Shared Matter: Art, Lungs, and Social Media
By Dani Dodge
Since he was very young, Dominic Quagliozzi knew he couldn’t breathe as well as other people. But he didn’t let the condition robbing him of air, Cystic Fibrosis, beat him. Instead, it fueled his passion for art, and became his art.
In January 2014, when Quagliozzi woke from a coma caused by acute lung failure, he kept the hospital gowns from his stay, knowing they could be raw material for future work. And when he finally received a lung transplant in June 2015, he began creating art only two weeks after someone else’s lungs were sewn into his chest.
“When I got listed, I was just finishing my master’s in painting and I was joking around with everyone … saying as soon as they take my old lungs out I will become some lame artist making whatever,” Quagliozzi told medical students at a reception for his solo show, “Shared Matter,” at the Hoyt Gallery, Keck School of Medicine of USC.

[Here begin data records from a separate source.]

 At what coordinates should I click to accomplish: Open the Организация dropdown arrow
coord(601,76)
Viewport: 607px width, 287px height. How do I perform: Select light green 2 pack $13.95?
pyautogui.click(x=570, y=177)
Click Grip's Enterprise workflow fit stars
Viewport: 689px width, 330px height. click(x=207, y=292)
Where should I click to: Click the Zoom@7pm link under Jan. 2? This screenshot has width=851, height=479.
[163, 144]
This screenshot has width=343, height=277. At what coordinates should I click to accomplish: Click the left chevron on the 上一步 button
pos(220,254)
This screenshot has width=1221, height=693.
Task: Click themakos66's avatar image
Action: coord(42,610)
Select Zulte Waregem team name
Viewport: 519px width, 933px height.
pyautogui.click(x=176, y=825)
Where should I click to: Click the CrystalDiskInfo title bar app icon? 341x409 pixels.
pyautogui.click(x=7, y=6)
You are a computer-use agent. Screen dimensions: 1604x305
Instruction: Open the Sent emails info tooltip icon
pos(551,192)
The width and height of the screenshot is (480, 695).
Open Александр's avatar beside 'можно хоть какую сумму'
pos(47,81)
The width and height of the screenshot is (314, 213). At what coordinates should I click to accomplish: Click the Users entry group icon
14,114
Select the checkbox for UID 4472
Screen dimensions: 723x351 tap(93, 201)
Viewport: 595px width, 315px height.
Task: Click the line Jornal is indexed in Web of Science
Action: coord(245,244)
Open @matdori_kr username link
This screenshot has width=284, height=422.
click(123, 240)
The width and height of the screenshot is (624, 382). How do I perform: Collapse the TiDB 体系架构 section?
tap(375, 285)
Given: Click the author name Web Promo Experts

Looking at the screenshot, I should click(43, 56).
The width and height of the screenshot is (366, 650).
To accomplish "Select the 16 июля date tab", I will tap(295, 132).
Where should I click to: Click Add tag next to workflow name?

The exhibition proves his art continues with a vibrancy that matches the newfound strength of his healthy lungs.
“Shared Matter” continues through Nov. 2, 2016, at the Hoyt Gallery, which is located at 1975 Zonal Ave, Los Angeles, CA 90033. It is open to the general public Monday through Friday, 8 a.m. to 6 p.m.
Dominic’s exhibit launches the school’s Humanities, Ethics, Art, and Law Program’s new mission to align the work of artists who have been patients with the school’s core medical curriculum. Los Angeles artist Ted Meyer—the artist in residence at the Keck School of Medicine—curated the show.
“I am curating four shows a year that bring patient-artists into the medical school as a way of giving future doctors a view of their patients’ lives that they might not have access to otherwise,” Meyer explained.
Meyer first approached a different school, UCLA, six years ago with the idea of having an artist working with the medical school. They agreed to give it a try. At UCLA Meyer curated 19 shows featuring 25 artists, plus one show that included 163 artists who each mailed in their work.
“I have given a lot of artists a showplace for work that normally would be hidden,” Meyer said. “No matter how beautiful, works about cancer, bipolar disorder and electroshock therapy generally do not get shown in the art world. People say that art should be about something, until it actually is. I’m trying to bridge that gap.”
Meyer was invited to move the program to USC in September, and said Quagliozzi was a perfect fit for the first show for a number of reasons, including that he was treated at USC for about nine years before getting his lung transplant.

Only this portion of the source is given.